Neue Stromnetz-Regulierungssystematik ab 1. Januar

Österreichs Systematik gilt bis Ende 2028 für rund 40 Verteilnetzbetreiber. Eingeführt wurden unter anderem ein Kapitalverzinsungsfaktor für Neuanlagen sowie veränderliche Parameter.
Von 1. Januar 2024 bis Ende 2028 gilt in Österreich die neue Regulierungssystematik für die etwa 40 Betreiber mittlerer sowie größerer Verteilnetze mit einer Abgabemenge von mindestens 50 Millionen kWh pro Jahr. Ausführlich beschrieben ist sie in einem Dokument der Regulierungsbehörde E-Control mit dem Titel „Finale_Regulierungssystematik_5_RP“, wobei „5_RP“ die fünfte Regulierungsperiode bezeichnet.

Ihren rechtlichen Ausdruck findet die Systematik in den Bescheiden der E-Control, die an die betroffenen Netzbetreiber ergingen, sowie in der Systemnutzungsentgelte-Verordnung, die die Höhe der Netztarife in den einzelnen Netzgebieten festlegt. Und der Vorstand der Regulierungsbehörde, Wolfgang Urbantschitsch, spricht von einem „großen Wurf. Es ist gelungen, ein Modell zu schaffen, das sowohl die Netzbetreiber als auch die Vertreter der Kunden, also die Wirtschaftskammer Österreich und die Bundesarbeitskammer, akzeptieren.“

Zwar gebe es die übliche „Handvoll“ an Beschwerden bezüglich einzelner Kostenthemen. Unter Hinweis auf die Regulierungssystematik als solche habe aber nur ein Netzbetreiber seinen Bescheid angefochten. Dessen Namen zu nennen, ist der E-Control laut Urbantschitsch derzeit nicht möglich. Vertreter der E-Wirtschaft bestätigten der Redaktion indessen, dass es sich um die Kärnten Netz handelt. Sie hatte bereits im Zuge der Verhandlungen der Netzbetreiber und der E-Control erhebliche Bedenken geäußert. Nicht zuletzt ging es dabei um das „Benchmarking“, den Vergleich der Netzbetreiber hinsichtlich ihrer Effizienz. Dieser hat Einfluss auf die Vorgaben zur Steigerung der Produktivität in den Bescheiden der E-Control an die Unternehmen.

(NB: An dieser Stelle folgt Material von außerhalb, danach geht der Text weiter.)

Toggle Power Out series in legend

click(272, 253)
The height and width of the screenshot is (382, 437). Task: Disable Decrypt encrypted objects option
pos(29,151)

Über die Beschwerden hat das Bundesverwaltungsgericht zu entscheiden. Doch selbst wenn der von Urbantschitsch nicht namentlich genannte Netzbetreiber recht bekäme, würde das an der Geltung der Regulierungssystematik für alle anderen nichts ändern, betont der E-Control-Vorstand.

Verzinsung für Neuanlagen

Eine der wichtigsten Änderungen im Zuge der neuen Systematik ist die Einführung eines eigenen Kapitalverzinsungsfaktors (WACC) für Investitionen in Neuanlagen. Während der WACC bezüglich der Altanlagen für die gesamte Regulierungsperiode mit 4,16 Prozent pro Jahr festgesetzt ist, wird der WACC für die Neuanlagen jährlich bestimmt. Für 2024 beläuft er sich auf 6,33 Prozent.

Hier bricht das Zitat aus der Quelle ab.